I bought this book on my return from the UK purely because it was a Murakami book. It is a short story book and I have never really been a fan of short stories. I have always liked getting stuck into a story and the characters knowing that they are not going to be short lived. (And I liked the name of the book…) I wasn’t too impressed with his last novel ‘After Dark’, I was expecting more, but I think that was because of ‘Kafka’.
So, what did I think of this one? Read on and I shall tell you.
‘Blind Willow Sleeping Woman’ is a rich tapestry of stories. Ranging from the macabre to the downright bizarre, but would we have it any other way?
Murakami has the ability to bring an other worldly presence to his characters day to day lives. His stories are rich, and full and if you read too many of his stories in one day, can result in an overload, not dissimilar to gorging on a decadent box of chocolates.
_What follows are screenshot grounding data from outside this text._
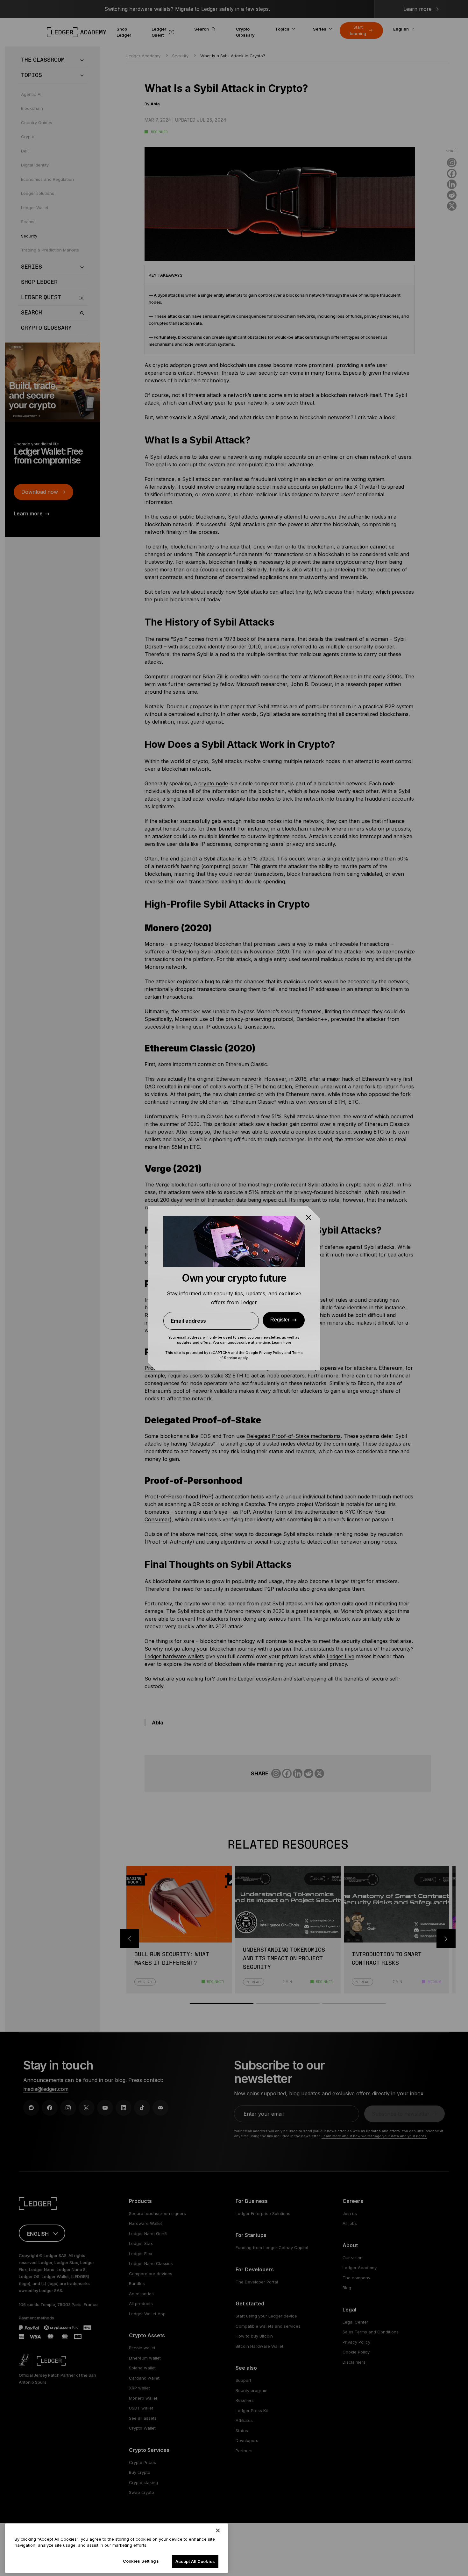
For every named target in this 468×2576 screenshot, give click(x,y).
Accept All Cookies (195, 2561)
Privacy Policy (271, 1352)
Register (279, 1319)
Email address (188, 1321)
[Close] (218, 2530)
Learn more (281, 1342)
Preferably the types that come from a chocolatier, you know the ones? Where you promise yourself only one or two, then get a little more greedy and eat more, knowing that the delight and pure indulgence will make you feel a little ill if you ‘have just one more’. That is how I felt with reading this selection of short stories.
Slivers of oddities, with a magical resonance that echos long after you have finished reading. But isn’t that typical of Murakami?
They need to be savoured. One story at a time, to allow the senses to take part, to not rush through them. I enjoyed this book, but still have to go with my original opinion that short stories are not my cup of tea. (or type of chocolate).
26 tales, a handsome volume of prose which proves that Murakami is versed in the art of both novels and first rate short fiction. For those of you who enjoy rather odd narrating and short stories, I would recommend this book. But, if like me, you prefer novels, I recommend ‘Kafka on the shore’, ‘The wind-up bird chronicle’ or even ‘Norwegian Wood’ if you haven’t had a taste of his style of writing yet.